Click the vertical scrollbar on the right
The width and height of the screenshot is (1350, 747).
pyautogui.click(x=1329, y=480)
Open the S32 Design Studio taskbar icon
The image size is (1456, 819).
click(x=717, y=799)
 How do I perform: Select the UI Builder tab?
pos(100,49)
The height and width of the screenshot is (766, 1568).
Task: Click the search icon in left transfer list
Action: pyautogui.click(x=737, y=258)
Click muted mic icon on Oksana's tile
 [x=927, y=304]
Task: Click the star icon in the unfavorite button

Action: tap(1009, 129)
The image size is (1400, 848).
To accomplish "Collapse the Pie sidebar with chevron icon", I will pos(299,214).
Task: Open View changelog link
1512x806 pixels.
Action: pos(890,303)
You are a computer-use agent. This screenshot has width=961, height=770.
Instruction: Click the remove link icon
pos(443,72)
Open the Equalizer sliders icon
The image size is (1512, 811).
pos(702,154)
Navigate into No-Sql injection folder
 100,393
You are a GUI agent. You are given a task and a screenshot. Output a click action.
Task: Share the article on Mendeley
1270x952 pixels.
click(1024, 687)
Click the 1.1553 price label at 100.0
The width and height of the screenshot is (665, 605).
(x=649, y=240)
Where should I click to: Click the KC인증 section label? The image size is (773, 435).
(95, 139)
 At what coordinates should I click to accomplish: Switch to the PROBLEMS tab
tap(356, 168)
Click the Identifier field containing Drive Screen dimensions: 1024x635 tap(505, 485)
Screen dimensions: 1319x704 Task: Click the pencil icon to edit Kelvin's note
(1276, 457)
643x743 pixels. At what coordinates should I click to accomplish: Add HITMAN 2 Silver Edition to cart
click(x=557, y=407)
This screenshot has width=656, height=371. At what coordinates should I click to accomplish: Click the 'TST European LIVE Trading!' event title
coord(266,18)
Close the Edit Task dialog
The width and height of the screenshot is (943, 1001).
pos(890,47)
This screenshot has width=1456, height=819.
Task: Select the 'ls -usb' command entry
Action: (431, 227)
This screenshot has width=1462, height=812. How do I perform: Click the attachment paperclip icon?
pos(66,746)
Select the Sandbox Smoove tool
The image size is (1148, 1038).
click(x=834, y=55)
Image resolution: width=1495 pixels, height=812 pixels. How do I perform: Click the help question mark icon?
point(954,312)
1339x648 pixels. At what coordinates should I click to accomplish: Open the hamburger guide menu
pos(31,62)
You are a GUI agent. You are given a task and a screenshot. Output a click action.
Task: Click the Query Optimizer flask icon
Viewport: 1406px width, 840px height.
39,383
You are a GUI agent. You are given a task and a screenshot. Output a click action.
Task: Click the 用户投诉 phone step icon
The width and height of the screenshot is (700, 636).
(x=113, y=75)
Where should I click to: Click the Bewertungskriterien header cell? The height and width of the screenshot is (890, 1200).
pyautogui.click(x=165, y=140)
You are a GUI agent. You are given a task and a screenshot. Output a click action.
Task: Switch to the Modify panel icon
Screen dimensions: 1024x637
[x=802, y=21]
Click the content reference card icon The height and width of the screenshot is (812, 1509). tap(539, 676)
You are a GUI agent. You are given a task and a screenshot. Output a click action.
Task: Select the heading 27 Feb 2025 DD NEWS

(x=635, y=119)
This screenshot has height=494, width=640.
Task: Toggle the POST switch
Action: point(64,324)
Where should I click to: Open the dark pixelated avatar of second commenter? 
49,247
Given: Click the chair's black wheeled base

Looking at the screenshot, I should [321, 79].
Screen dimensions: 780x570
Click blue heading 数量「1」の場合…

**과제 안내:** 위의 모든 항목에 있는 줄을 빈 줄만 빼고 번호를 매긴 목록으로 정리하세요.

**과제 답변:**
1. Click the vertical scrollbar on the right
2. The width and height of the screenshot is (1350, 747).
3. pyautogui.click(x=1329, y=480)
4. Open the S32 Design Studio taskbar icon
5. The image size is (1456, 819).
6. click(x=717, y=799)
7.  How do I perform: Select the UI Builder tab?
8. pos(100,49)
9. The height and width of the screenshot is (766, 1568).
10. Task: Click the search icon in left transfer list
11. Action: pyautogui.click(x=737, y=258)
12. Click muted mic icon on Oksana's tile
13.  [x=927, y=304]
14. Task: Click the star icon in the unfavorite button
15. Action: tap(1009, 129)
16. The image size is (1400, 848).
17. To accomplish "Collapse the Pie sidebar with chevron icon", I will pos(299,214).
18. Task: Open View changelog link
19. 1512x806 pixels.
20. Action: pos(890,303)
21. You are a computer-use agent. This screenshot has width=961, height=770.
22. Instruction: Click the remove link icon
23. pos(443,72)
24. Open the Equalizer sliders icon
25. The image size is (1512, 811).
26. pos(702,154)
27. Navigate into No-Sql injection folder
28.  100,393
29. You are a GUI agent. You are given a task and a screenshot. Output a click action.
30. Task: Share the article on Mendeley
31. 1270x952 pixels.
32. click(1024, 687)
33. Click the 1.1553 price label at 100.0
34. The width and height of the screenshot is (665, 605).
35. (x=649, y=240)
36. Where should I click to: Click the KC인증 section label? The image size is (773, 435).
37. (95, 139)
38.  At what coordinates should I click to accomplish: Switch to the PROBLEMS tab
39. tap(356, 168)
40. Click the Identifier field containing Drive Screen dimensions: 1024x635 tap(505, 485)
41. Screen dimensions: 1319x704 Task: Click the pencil icon to edit Kelvin's note
42. (1276, 457)
43. 643x743 pixels. At what coordinates should I click to accomplish: Add HITMAN 2 Silver Edition to cart
44. click(x=557, y=407)
45. This screenshot has width=656, height=371. At what coordinates should I click to accomplish: Click the 'TST European LIVE Trading!' event title
46. coord(266,18)
47. Close the Edit Task dialog
48. The width and height of the screenshot is (943, 1001).
49. pos(890,47)
50. This screenshot has width=1456, height=819.
51. Task: Select the 'ls -usb' command entry
52. Action: (431, 227)
53. This screenshot has width=1462, height=812. How do I perform: Click the attachment paperclip icon?
54. pos(66,746)
55. Select the Sandbox Smoove tool
56. The image size is (1148, 1038).
57. click(x=834, y=55)
58. Image resolution: width=1495 pixels, height=812 pixels. How do I perform: Click the help question mark icon?
59. point(954,312)
60. 1339x648 pixels. At what coordinates should I click to accomplish: Open the hamburger guide menu
61. pos(31,62)
62. You are a GUI agent. You are given a task and a screenshot. Output a click action.
63. Task: Click the Query Optimizer flask icon
64. Viewport: 1406px width, 840px height.
65. 39,383
66. You are a GUI agent. You are given a task and a screenshot. Output a click action.
67. Task: Click the 用户投诉 phone step icon
68. The width and height of the screenshot is (700, 636).
69. (x=113, y=75)
70. Where should I click to: Click the Bewertungskriterien header cell? The height and width of the screenshot is (890, 1200).
71. pyautogui.click(x=165, y=140)
72. You are a GUI agent. You are given a task and a screenshot. Output a click action.
73. Task: Switch to the Modify panel icon
74. Screen dimensions: 1024x637
75. [x=802, y=21]
76. Click the content reference card icon The height and width of the screenshot is (812, 1509). tap(539, 676)
77. You are a GUI agent. You are given a task and a screenshot. Output a click action.
78. Task: Select the heading 27 Feb 2025 DD NEWS
79. (x=635, y=119)
80. This screenshot has height=494, width=640.
81. Task: Toggle the POST switch
82. Action: point(64,324)
83. Where should I click to: Open the dark pixelated avatar of second commenter? 
84. 49,247
85. Given: Click the chair's black wheeled base
86. Looking at the screenshot, I should [321, 79].
87. Screen dimensions: 780x570
88. Click blue heading 数量「1」の場合…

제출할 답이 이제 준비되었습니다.